• PROBLEM: List all lines of the data containing the word "Task".

Screenshot grounding data:
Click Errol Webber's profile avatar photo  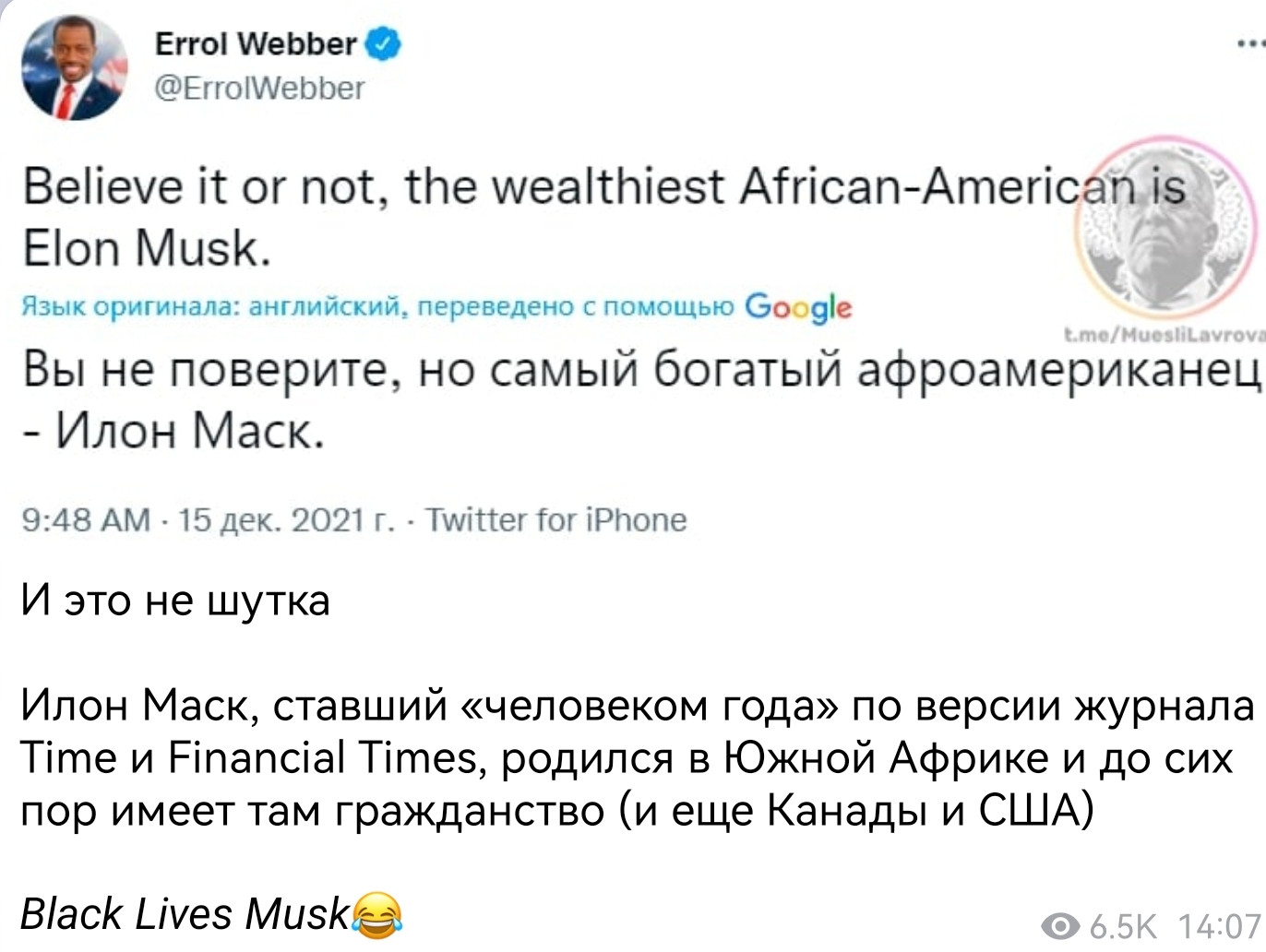tap(74, 68)
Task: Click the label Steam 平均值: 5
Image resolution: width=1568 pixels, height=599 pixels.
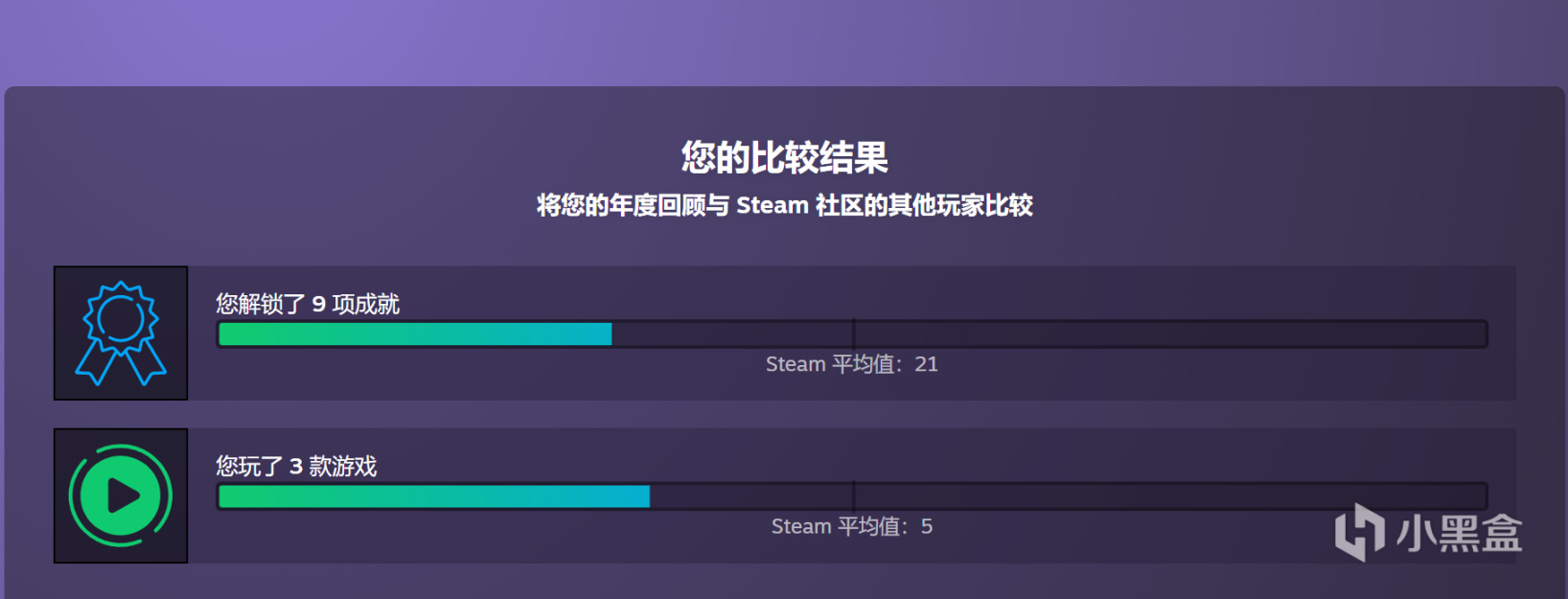Action: click(852, 526)
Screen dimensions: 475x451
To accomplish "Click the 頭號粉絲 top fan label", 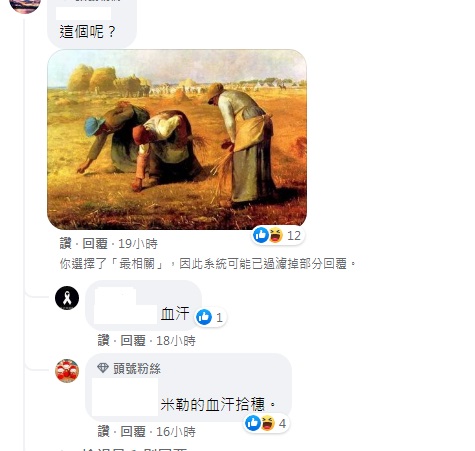I will (137, 369).
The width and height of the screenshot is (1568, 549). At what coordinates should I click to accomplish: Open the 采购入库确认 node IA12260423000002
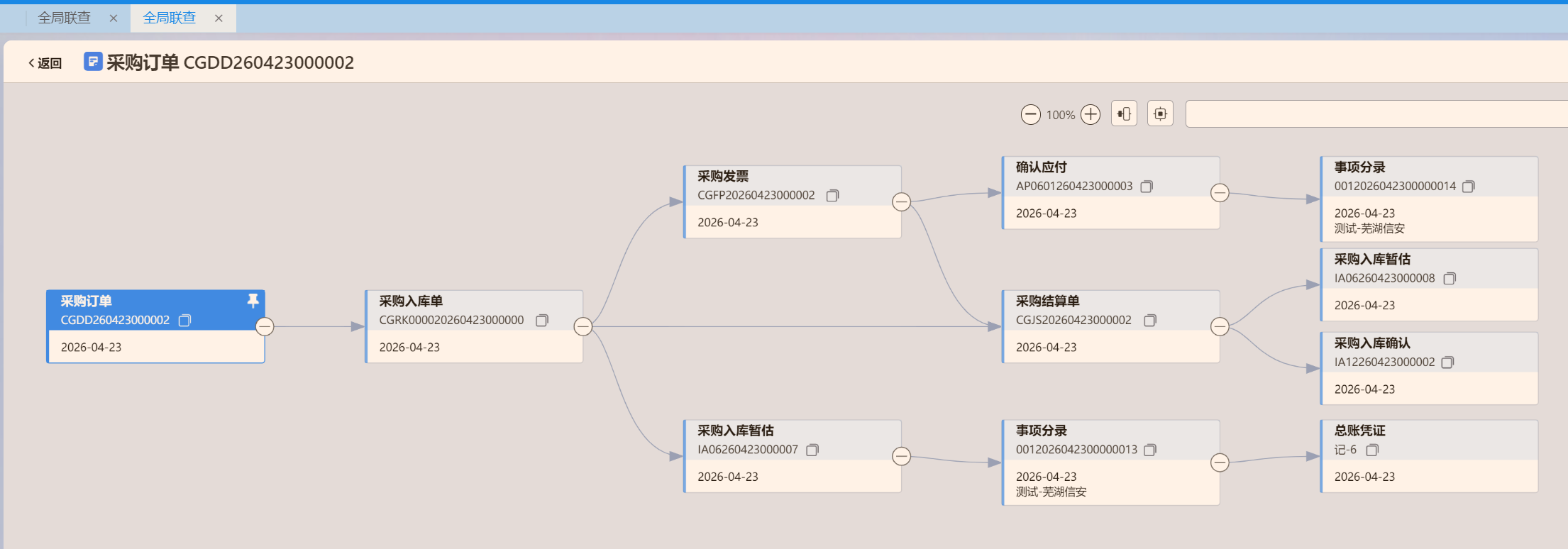[x=1428, y=368]
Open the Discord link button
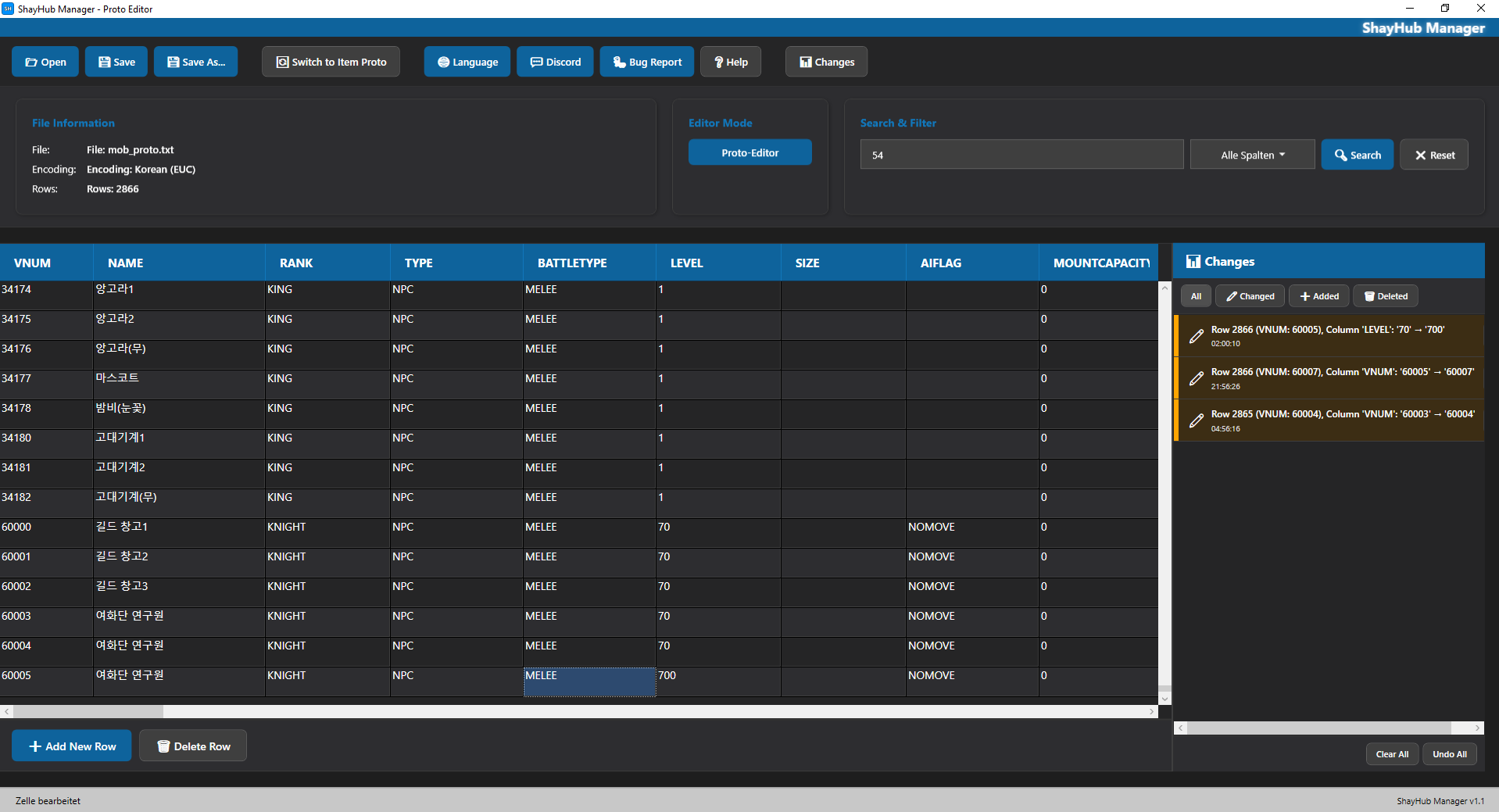Viewport: 1499px width, 812px height. (x=555, y=62)
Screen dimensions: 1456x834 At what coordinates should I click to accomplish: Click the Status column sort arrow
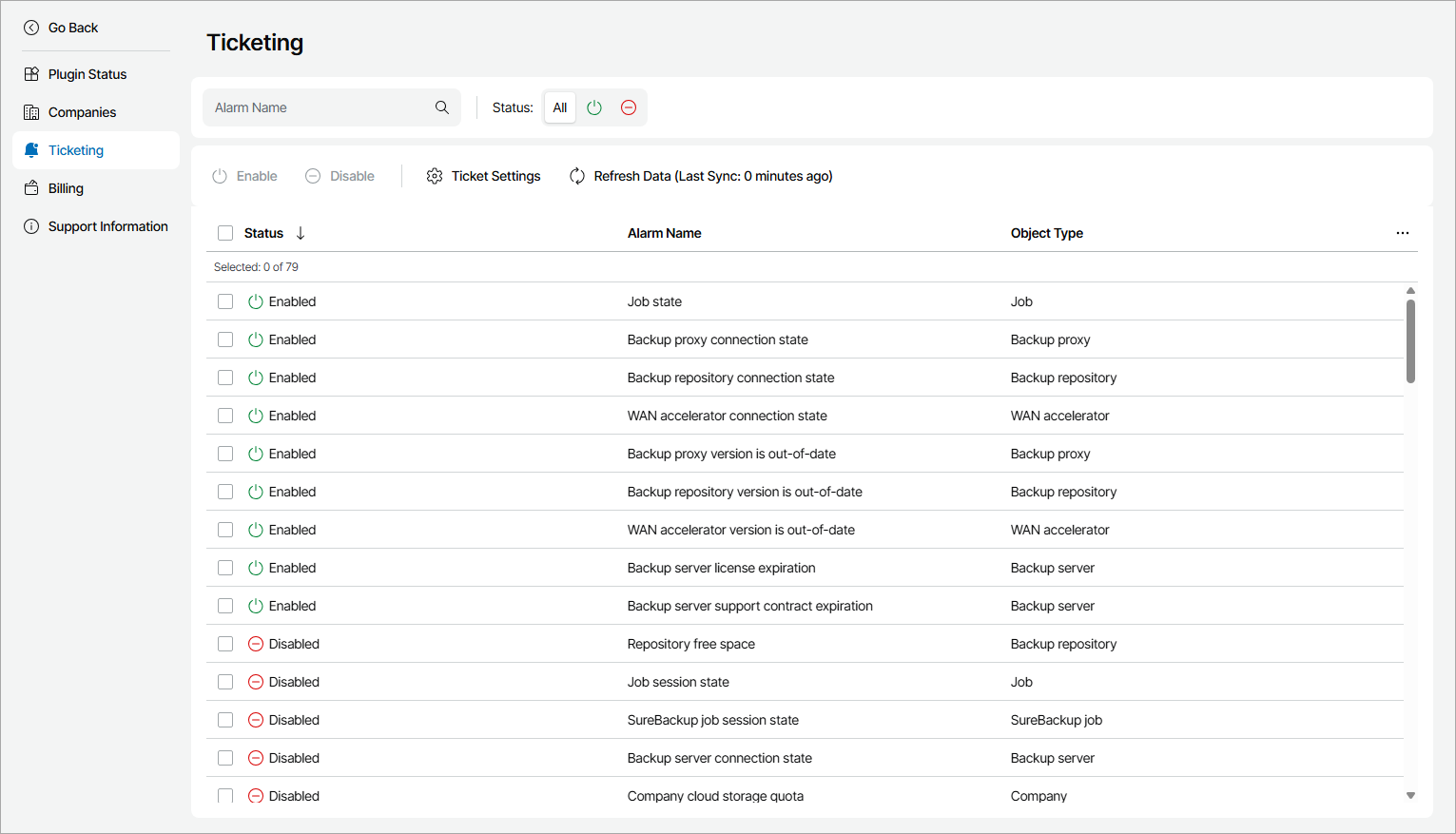click(301, 233)
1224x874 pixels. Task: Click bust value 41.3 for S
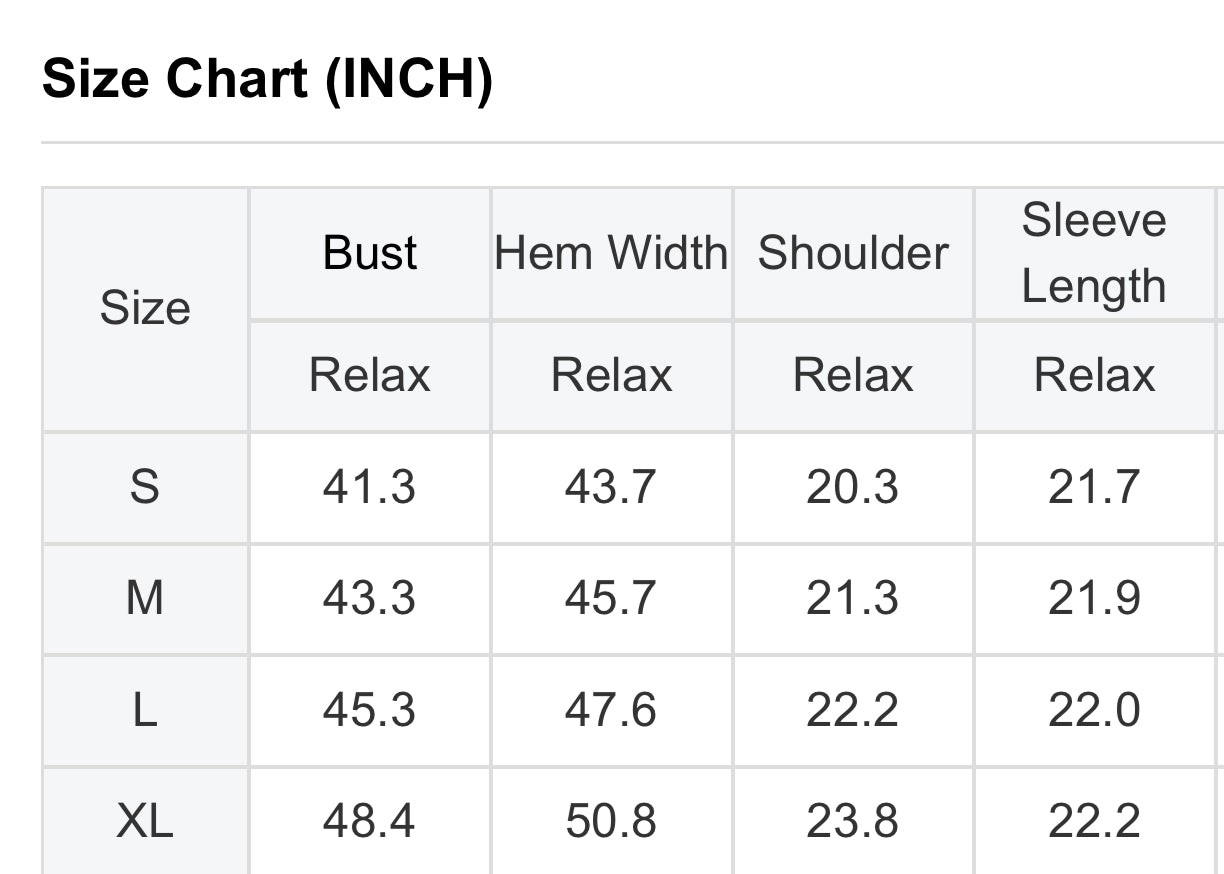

• RESULT FOR THIS EXERCISE:
Task: Click the label Steam 平均值: 5
1224x874 pixels. Task: Click bust value 41.3 for S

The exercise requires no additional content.